Data for analysis section start
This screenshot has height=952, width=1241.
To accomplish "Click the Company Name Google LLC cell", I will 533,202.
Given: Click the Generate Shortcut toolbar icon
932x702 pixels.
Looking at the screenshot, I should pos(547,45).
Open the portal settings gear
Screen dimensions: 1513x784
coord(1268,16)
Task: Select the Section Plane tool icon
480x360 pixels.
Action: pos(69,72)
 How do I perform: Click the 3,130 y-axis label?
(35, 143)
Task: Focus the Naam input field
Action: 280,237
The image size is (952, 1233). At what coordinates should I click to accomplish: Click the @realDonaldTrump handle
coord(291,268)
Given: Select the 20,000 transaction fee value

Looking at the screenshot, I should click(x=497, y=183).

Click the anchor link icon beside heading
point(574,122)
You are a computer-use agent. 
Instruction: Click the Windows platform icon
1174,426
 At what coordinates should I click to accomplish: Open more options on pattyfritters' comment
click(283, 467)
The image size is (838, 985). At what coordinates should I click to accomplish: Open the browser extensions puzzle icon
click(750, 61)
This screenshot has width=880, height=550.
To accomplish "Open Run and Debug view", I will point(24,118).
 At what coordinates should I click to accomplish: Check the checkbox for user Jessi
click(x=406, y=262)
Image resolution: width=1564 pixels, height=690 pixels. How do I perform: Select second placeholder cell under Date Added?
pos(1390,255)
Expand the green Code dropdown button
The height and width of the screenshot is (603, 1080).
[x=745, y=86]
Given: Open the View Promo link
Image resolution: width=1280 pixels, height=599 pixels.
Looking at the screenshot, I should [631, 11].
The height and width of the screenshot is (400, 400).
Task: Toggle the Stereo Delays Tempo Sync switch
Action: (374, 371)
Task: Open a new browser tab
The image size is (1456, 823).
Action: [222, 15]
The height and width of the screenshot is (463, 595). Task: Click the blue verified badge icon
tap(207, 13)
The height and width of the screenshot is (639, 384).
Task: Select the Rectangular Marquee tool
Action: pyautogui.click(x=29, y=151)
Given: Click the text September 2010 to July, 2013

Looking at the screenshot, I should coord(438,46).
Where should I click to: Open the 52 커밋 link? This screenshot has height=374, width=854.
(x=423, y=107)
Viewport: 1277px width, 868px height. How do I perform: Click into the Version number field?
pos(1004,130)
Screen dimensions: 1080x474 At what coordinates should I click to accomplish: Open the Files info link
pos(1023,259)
Data for analysis section end
What needs to be done: Without changing a word, write out each entry again.

Finished task:
This screenshot has height=952, width=1241.
To accomplish "Click the Company Name Google LLC cell", I will 533,202.
Given: Click the Generate Shortcut toolbar icon
932x702 pixels.
Looking at the screenshot, I should pos(547,45).
Open the portal settings gear
Screen dimensions: 1513x784
coord(1268,16)
Task: Select the Section Plane tool icon
480x360 pixels.
Action: pos(69,72)
 How do I perform: Click the 3,130 y-axis label?
(35, 143)
Task: Focus the Naam input field
Action: 280,237
The image size is (952, 1233). At what coordinates should I click to accomplish: Click the @realDonaldTrump handle
coord(291,268)
Given: Select the 20,000 transaction fee value

Looking at the screenshot, I should click(x=497, y=183).

Click the anchor link icon beside heading
point(574,122)
You are a computer-use agent. 
Instruction: Click the Windows platform icon
1174,426
 At what coordinates should I click to accomplish: Open more options on pattyfritters' comment
click(283, 467)
The image size is (838, 985). At what coordinates should I click to accomplish: Open the browser extensions puzzle icon
click(750, 61)
This screenshot has width=880, height=550.
To accomplish "Open Run and Debug view", I will point(24,118).
 At what coordinates should I click to accomplish: Check the checkbox for user Jessi
click(x=406, y=262)
Image resolution: width=1564 pixels, height=690 pixels. How do I perform: Select second placeholder cell under Date Added?
pos(1390,255)
Expand the green Code dropdown button
The height and width of the screenshot is (603, 1080).
[x=745, y=86]
Given: Open the View Promo link
Image resolution: width=1280 pixels, height=599 pixels.
Looking at the screenshot, I should [631, 11].
The height and width of the screenshot is (400, 400).
Task: Toggle the Stereo Delays Tempo Sync switch
Action: (374, 371)
Task: Open a new browser tab
The image size is (1456, 823).
Action: [222, 15]
The height and width of the screenshot is (463, 595). Task: Click the blue verified badge icon
tap(207, 13)
The height and width of the screenshot is (639, 384).
Task: Select the Rectangular Marquee tool
Action: pyautogui.click(x=29, y=151)
Given: Click the text September 2010 to July, 2013

Looking at the screenshot, I should coord(438,46).
Where should I click to: Open the 52 커밋 link? This screenshot has height=374, width=854.
(x=423, y=107)
Viewport: 1277px width, 868px height. How do I perform: Click into the Version number field?
pos(1004,130)
Screen dimensions: 1080x474 At what coordinates should I click to accomplish: Open the Files info link
pos(1023,259)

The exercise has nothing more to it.